Additionally, the Peabody Institute service zone was reintegrated into the Homewood Night Ride service area on Sept. 18.

Many students voiced concerns about the reduced radius of the Blue Jay Night Ride shuttle. Previously, students would use the Night Ride to go to the Inner Harbor area to visit popular dinner and tourist destinations, as well as participate in the nightlife of Baltimore. 

Sophomore Katie Holekamp explained the difficulties that the new shuttle routes have presented in an interview with The News-Letter.

“Something that I did a lot last year was going down to Inner Harbor to get dinner,“ she said. “But it definitely makes it harder now because you either have to take a Blue Jay shuttle to Peabody then from Peabody either walk or take a different Blue Jay shuttle into Inner Harbor… or you have to go before 6 p.m. when the JHMI is still running.”

In an email to The News-Letter, Assistant Vice President for Media Relations and News J.B. Bird explained that the transportation team has been experimenting to improve all Blue Jay Shuttle services. 

“All services have accessible vehicles and there are numerous ways to travel to Inner Harbor,“ he wrote. 

Holekamp elaborated on her concerns about access to Inner Harbor.

“I know of people who go to Power Plant downtown a lot, and from what I’ve heard from their experiences, it’s both inconvenient and also a little bit dangerous,” she said. “It is a club, it is nightlife, so people are drinking there. If you’re coming back to Homewood you have to make a switch at Peabody and can be sitting outside for 15, 20 minutes.” 

Similar to Holekamp, sophomore Amy Liu stated that students will still continue to commute late at night but will not feel as safe without the direct transportation services. 

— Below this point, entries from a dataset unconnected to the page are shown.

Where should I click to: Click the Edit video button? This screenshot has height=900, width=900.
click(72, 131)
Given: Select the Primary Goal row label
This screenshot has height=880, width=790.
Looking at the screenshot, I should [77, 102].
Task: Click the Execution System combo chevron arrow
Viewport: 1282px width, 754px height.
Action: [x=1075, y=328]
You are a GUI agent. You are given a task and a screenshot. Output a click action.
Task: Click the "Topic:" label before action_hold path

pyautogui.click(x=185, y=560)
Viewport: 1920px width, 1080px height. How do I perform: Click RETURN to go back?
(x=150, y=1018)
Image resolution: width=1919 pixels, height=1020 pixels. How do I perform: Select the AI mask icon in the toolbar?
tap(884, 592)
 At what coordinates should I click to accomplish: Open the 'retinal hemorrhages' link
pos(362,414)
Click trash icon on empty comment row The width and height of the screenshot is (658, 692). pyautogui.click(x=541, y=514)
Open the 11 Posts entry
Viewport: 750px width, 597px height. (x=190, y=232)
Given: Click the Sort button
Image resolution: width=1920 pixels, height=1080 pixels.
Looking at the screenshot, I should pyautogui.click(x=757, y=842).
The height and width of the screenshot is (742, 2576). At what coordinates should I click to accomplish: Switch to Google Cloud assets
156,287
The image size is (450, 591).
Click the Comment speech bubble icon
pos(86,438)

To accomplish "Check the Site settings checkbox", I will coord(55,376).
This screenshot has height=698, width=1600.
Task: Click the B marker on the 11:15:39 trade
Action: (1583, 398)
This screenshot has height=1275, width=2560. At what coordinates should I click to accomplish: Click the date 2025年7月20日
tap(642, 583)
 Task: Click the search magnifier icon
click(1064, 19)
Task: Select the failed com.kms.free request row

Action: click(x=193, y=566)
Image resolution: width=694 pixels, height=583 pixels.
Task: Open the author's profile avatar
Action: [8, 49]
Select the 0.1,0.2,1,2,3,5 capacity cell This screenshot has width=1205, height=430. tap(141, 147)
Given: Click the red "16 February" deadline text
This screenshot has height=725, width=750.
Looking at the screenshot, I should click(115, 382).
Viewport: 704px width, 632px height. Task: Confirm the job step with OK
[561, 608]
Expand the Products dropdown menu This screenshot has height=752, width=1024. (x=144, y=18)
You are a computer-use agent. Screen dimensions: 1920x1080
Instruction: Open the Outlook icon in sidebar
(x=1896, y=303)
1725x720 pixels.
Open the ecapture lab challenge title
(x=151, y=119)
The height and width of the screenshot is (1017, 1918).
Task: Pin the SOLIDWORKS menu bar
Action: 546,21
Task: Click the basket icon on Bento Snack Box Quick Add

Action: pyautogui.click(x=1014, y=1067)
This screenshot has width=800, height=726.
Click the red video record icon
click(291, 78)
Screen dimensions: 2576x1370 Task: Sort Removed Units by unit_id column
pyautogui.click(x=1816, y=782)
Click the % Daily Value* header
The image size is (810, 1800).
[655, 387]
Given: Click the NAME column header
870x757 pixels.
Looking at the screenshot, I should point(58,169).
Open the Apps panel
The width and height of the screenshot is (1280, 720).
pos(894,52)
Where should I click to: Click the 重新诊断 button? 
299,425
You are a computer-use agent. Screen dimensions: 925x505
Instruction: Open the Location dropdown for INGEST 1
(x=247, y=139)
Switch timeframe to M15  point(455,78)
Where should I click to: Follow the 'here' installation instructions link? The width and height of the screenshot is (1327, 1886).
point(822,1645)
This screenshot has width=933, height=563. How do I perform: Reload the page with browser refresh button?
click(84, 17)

Liu further expressed her confusion regarding the communication and announcements from transportation services in an interview with The News-Letter

“I know they sent out emails during the summer, but when I was reading the emails I didn’t understand what I was reading and eventually didn’t read them anymore,” she said. “Now, I just go based on TransLoc or other apps.”

In an email to The News-Letter, junior Adam Luo commented on the recent increase in wait times for shuttle services. 

“I’m not sure if it is because they are just understaffed or if there is some other issue going on that we are not aware of,“ he wrote. “More than once have I had shuttles scheduled to arrive at a certain time and then just never show up.”

Bird wrote that the transportation team has been experiencing several technical issues due to the growth of Blue Jay Shuttle services, which have occasionally resulted in longer wait times than desired or expected. According to him, students can email shuttles@jhu.edu if they have complaints to open a follow-up investigation. 

Concerning Lyft services, Bird explained that the transportation team is aware of two issues that  hinder services.

“Be sure there are no foreign characters in your request,” he wrote. “Be sure to use specific numbered addresses for pickup and drop-off, not a range of numbers. Lyft can go to 106 W. University Pkwy, for example, but not 100-110 W University Pkwy.”

Holekamp noted that she has been using the University’s transportation less.

“The fact that [transportation] has changed can constrict people’s option,“ she said. “Now I take an Uber to go down to the Inner Harbor or to get over to Hampden, but I know that’s not an option for a lot of people.”